Rewrite the entries from the start through the line containing "What do you see at coordinates (228, 202)", both ends included, switching "GUI agent" to "desktop assistant" and changing nothing else.

*** Source material ***

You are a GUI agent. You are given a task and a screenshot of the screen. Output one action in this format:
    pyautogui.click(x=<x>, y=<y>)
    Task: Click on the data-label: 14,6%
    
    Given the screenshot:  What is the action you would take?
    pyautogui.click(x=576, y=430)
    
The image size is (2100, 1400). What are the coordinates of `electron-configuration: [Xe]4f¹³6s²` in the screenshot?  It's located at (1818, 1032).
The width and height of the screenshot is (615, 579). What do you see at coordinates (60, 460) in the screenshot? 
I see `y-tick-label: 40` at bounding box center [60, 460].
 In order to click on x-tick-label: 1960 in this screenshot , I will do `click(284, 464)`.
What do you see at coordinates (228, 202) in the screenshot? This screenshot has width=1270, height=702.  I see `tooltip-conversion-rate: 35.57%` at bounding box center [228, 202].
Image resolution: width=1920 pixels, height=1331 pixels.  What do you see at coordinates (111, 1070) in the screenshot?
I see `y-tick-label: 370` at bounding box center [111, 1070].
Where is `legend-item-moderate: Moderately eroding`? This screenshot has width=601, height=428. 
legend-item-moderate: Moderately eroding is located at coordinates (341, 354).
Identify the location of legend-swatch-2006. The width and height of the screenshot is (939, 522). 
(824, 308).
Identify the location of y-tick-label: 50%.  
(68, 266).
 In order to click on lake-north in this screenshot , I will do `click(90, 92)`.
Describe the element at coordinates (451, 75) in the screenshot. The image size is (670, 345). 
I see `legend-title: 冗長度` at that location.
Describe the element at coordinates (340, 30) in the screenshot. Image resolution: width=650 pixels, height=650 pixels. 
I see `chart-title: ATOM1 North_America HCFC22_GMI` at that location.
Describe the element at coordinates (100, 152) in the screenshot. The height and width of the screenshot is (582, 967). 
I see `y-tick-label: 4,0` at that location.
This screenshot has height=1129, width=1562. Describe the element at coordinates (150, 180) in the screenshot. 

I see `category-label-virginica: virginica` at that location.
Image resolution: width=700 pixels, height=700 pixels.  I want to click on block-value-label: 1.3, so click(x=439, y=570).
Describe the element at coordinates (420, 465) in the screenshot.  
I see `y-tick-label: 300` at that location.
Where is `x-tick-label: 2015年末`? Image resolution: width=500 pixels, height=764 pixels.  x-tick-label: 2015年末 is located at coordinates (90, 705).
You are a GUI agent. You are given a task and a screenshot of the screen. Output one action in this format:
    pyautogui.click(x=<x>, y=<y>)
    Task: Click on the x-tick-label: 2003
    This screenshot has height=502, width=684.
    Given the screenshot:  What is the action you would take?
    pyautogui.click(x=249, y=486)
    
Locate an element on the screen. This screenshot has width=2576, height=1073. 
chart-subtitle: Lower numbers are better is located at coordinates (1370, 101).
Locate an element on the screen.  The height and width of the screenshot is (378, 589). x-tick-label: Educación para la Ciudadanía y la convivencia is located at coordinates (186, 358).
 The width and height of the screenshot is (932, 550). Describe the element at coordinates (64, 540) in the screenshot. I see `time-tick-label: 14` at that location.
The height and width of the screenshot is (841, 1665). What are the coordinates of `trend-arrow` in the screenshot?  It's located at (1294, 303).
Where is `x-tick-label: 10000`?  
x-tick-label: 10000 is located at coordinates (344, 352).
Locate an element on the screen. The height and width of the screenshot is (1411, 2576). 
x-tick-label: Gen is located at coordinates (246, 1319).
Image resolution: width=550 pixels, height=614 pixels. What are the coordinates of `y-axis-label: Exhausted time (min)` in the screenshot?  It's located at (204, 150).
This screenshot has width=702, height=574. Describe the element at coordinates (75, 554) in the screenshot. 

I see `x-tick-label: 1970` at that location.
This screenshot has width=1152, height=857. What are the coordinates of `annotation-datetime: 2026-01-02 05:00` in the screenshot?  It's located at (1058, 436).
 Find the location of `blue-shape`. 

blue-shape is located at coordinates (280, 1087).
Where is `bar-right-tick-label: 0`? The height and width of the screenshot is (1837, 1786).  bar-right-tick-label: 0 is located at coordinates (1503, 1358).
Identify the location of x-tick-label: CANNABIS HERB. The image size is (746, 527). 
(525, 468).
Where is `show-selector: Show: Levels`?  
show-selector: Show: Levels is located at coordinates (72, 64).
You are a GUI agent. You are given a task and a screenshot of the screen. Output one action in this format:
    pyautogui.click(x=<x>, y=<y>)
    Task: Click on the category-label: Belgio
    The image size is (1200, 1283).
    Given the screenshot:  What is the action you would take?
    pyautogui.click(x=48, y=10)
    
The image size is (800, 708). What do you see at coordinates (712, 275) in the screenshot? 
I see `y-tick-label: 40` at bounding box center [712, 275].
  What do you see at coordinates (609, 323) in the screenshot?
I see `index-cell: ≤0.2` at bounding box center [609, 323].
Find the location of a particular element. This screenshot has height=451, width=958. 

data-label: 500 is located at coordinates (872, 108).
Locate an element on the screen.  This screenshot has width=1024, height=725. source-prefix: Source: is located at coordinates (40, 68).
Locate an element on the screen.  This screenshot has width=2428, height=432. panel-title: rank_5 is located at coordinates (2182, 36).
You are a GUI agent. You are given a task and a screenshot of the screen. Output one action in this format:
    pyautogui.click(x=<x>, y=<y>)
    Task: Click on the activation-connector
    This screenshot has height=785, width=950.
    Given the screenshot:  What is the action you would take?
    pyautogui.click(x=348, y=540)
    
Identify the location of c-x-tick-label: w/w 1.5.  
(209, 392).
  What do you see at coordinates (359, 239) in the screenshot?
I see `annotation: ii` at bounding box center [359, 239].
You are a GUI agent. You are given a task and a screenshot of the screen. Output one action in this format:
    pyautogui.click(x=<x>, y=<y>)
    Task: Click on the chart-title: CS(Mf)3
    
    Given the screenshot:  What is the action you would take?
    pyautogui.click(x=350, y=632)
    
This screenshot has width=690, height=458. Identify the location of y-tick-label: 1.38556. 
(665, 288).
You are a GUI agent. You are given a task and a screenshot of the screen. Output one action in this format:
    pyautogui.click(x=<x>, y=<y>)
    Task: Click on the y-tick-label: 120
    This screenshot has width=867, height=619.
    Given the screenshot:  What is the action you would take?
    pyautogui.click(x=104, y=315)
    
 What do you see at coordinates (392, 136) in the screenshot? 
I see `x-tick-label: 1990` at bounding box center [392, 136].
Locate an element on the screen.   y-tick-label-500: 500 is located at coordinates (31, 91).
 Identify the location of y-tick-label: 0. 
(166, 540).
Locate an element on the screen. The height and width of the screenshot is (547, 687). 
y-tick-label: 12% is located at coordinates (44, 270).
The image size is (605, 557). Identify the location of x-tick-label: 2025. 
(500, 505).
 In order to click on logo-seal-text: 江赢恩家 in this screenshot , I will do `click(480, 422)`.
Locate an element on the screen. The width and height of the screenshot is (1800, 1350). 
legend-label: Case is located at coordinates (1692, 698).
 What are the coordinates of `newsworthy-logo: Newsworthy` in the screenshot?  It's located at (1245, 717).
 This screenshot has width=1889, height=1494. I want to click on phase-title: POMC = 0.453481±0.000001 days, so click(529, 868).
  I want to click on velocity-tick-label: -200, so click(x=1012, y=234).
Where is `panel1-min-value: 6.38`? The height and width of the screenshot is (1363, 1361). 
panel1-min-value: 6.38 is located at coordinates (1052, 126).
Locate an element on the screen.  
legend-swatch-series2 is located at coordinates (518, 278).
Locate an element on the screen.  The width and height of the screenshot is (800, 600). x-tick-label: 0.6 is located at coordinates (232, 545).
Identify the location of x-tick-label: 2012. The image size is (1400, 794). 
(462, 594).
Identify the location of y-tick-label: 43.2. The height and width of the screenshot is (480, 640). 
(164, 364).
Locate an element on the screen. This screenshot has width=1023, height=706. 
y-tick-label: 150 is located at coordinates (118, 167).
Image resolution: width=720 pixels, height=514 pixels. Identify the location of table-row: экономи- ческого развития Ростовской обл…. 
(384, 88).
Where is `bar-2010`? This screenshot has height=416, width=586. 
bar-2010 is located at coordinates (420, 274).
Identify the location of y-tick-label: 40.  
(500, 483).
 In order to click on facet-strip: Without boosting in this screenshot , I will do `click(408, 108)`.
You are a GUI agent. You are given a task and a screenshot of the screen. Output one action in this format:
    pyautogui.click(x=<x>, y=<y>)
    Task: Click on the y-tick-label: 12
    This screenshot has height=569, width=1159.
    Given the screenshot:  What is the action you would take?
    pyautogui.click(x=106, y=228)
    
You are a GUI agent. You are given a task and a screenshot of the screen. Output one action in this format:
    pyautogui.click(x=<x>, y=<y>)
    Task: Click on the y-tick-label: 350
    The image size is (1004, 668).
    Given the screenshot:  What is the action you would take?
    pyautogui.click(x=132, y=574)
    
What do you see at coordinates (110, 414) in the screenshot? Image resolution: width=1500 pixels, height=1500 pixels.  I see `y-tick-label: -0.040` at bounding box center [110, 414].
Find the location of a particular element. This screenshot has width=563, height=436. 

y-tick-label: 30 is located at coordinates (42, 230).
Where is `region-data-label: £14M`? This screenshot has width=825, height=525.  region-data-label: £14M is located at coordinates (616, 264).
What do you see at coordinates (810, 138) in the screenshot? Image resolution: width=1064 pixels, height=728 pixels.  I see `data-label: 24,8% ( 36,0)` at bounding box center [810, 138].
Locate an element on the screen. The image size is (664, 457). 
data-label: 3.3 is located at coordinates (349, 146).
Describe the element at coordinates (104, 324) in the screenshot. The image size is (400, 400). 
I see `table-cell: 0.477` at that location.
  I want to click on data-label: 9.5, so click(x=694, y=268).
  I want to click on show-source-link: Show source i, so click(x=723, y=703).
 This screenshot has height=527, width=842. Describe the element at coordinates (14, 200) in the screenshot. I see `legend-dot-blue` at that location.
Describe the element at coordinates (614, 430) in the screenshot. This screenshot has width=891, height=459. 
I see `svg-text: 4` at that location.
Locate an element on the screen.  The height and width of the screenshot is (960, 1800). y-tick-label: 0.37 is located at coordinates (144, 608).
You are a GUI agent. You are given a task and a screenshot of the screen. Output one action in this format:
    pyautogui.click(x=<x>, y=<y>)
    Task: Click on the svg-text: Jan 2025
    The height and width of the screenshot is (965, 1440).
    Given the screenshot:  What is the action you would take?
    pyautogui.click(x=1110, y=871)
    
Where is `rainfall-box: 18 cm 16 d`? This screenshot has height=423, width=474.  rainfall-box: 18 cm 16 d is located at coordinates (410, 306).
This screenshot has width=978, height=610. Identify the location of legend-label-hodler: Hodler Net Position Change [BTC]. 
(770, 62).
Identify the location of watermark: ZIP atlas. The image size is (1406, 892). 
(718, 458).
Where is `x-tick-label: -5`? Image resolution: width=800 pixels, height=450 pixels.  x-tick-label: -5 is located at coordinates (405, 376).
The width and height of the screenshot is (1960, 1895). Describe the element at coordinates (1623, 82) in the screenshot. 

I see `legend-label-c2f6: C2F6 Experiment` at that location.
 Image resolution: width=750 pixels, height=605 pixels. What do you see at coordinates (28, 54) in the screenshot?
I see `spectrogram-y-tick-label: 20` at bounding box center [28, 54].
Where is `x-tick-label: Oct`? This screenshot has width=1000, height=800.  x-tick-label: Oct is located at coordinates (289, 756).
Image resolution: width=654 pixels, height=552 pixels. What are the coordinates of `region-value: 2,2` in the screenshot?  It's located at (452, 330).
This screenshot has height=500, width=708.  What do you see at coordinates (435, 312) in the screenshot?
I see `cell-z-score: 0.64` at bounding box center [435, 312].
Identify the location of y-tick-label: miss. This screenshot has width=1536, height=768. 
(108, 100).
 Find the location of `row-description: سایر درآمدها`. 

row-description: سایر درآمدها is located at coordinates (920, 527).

*** End of Source material ***

### Task output:
You are a desktop assistant. You are given a task and a screenshot of the screen. Output one action in this format:
    pyautogui.click(x=<x>, y=<y>)
    Task: Click on the data-label: 14,6%
    
    Given the screenshot:  What is the action you would take?
    pyautogui.click(x=576, y=430)
    
The image size is (2100, 1400). What are the coordinates of `electron-configuration: [Xe]4f¹³6s²` in the screenshot?  It's located at (1818, 1032).
The width and height of the screenshot is (615, 579). What do you see at coordinates (60, 460) in the screenshot? 
I see `y-tick-label: 40` at bounding box center [60, 460].
 In order to click on x-tick-label: 1960 in this screenshot , I will do `click(284, 464)`.
What do you see at coordinates (228, 202) in the screenshot? This screenshot has width=1270, height=702.  I see `tooltip-conversion-rate: 35.57%` at bounding box center [228, 202].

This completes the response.